◆ STORED DATA
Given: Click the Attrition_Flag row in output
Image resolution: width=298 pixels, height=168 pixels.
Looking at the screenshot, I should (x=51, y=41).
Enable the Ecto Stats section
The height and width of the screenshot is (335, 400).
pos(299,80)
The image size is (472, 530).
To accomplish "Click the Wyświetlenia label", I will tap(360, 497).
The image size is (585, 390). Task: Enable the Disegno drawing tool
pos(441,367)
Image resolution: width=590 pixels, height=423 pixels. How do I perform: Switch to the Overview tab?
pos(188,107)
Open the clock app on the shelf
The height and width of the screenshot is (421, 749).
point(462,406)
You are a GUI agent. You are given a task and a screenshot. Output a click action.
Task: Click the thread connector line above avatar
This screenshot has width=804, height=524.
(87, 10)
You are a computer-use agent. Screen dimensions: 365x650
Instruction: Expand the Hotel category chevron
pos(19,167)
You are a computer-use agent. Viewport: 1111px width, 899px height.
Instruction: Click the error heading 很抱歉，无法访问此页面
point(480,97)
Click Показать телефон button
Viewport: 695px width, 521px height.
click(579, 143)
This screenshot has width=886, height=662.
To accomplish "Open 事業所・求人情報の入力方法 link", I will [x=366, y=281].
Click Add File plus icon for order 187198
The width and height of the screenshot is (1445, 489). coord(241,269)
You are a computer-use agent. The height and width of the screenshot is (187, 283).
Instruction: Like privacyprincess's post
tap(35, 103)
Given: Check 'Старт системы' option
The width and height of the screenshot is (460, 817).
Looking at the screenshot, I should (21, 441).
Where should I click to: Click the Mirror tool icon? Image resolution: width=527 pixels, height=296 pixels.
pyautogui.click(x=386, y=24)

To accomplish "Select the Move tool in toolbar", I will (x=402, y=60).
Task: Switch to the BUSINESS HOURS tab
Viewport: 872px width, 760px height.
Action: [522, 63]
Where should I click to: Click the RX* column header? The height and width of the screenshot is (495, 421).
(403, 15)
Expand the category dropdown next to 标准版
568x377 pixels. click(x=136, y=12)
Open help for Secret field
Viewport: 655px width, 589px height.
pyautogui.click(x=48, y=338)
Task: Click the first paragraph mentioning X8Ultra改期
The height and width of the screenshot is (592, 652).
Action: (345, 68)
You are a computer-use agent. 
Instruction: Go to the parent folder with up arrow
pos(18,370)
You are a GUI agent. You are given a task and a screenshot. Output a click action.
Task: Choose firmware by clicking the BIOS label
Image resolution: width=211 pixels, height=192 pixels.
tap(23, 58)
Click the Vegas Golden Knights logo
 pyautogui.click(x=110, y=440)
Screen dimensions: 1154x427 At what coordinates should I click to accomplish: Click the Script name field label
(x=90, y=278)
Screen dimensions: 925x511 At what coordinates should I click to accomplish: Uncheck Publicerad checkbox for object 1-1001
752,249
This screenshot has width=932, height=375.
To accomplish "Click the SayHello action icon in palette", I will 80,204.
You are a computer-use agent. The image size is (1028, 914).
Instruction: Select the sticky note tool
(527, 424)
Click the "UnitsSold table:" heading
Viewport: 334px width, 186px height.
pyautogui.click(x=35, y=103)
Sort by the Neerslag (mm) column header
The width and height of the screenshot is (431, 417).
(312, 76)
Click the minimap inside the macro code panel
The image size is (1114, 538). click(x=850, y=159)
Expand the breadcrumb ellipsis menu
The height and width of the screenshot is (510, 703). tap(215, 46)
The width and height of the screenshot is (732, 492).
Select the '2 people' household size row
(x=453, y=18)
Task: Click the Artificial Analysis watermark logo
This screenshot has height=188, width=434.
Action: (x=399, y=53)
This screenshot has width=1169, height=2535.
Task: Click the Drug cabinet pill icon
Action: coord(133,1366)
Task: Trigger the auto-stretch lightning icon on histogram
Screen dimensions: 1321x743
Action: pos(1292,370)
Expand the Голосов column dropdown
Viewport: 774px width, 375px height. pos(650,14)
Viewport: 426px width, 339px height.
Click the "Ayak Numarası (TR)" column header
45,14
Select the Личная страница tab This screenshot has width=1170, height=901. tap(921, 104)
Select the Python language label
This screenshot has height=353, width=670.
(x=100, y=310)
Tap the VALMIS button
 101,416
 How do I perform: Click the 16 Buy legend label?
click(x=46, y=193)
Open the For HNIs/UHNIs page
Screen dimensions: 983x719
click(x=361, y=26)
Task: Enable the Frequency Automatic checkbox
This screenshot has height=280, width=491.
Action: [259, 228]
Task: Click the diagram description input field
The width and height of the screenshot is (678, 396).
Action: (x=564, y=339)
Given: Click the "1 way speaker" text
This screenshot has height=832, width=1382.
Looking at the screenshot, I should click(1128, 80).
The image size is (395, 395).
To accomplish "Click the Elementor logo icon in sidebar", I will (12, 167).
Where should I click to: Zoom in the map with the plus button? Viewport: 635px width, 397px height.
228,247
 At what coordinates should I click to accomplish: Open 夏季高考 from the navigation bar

◆ WORK TASK
Note down each line above where the word "will" occurs.

◆ ANSWER FOR THE TASK
To accomplish "Click the Wyświetlenia label", I will tap(360, 497).
To accomplish "Open 事業所・求人情報の入力方法 link", I will [x=366, y=281].
To accomplish "Select the Move tool in toolbar", I will (x=402, y=60).
To accomplish "Click the SayHello action icon in palette", I will 80,204.
To accomplish "Click the Elementor logo icon in sidebar", I will (12, 167).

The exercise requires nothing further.